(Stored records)
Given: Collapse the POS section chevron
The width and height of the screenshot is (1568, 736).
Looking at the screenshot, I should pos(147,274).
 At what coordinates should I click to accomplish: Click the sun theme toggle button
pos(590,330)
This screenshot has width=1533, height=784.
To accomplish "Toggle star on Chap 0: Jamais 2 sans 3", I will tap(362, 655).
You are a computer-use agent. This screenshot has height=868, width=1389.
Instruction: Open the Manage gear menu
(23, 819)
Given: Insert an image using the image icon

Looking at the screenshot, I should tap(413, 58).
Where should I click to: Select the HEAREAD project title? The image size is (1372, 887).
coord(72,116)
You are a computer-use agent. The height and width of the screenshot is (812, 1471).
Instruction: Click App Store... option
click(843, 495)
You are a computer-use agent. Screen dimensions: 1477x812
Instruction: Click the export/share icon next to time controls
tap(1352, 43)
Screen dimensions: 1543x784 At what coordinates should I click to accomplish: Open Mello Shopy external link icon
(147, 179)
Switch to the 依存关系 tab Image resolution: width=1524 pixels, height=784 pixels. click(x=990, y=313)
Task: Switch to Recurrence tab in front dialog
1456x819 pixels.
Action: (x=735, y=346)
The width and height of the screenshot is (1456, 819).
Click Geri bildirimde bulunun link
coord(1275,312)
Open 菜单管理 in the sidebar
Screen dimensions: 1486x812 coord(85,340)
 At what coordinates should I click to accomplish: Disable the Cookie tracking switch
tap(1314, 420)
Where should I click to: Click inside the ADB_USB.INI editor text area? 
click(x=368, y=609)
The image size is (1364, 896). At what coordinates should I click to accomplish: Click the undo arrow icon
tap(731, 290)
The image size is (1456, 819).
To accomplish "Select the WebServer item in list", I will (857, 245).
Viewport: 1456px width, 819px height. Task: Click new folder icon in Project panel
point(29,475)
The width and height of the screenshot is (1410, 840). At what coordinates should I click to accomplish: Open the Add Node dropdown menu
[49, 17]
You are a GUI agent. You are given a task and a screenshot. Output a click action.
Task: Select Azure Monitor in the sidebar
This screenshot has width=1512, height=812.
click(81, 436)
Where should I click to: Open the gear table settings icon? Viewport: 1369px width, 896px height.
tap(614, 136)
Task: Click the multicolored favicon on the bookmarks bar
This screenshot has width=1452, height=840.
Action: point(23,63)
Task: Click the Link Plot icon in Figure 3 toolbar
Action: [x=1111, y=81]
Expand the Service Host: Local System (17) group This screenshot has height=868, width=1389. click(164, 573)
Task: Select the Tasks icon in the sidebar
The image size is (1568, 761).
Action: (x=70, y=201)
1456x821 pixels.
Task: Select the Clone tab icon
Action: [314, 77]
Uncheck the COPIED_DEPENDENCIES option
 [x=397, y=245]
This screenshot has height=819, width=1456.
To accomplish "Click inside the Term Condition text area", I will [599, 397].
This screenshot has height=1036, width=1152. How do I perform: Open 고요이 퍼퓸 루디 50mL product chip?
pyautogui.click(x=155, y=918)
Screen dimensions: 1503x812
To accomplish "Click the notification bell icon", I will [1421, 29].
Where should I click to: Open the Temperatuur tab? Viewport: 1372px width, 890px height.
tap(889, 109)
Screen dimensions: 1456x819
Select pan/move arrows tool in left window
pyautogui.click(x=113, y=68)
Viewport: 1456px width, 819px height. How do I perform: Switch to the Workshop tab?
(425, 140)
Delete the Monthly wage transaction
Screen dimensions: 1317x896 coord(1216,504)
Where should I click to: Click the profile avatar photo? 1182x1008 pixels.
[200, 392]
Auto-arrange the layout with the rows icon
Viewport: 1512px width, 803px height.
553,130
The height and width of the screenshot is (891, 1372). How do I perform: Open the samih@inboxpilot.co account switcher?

**What the exercise asks:**
Which lines in the entries above contain "agent"? Pull each of them out.

**Answer:**
You are a computer-use agent. This screenshot has height=868, width=1389.
You are a computer-use agent. The height and width of the screenshot is (812, 1471).
You are a computer-use agent. Screen dimensions: 1477x812
You are a GUI agent. You are given a task and a screenshot. Output a click action.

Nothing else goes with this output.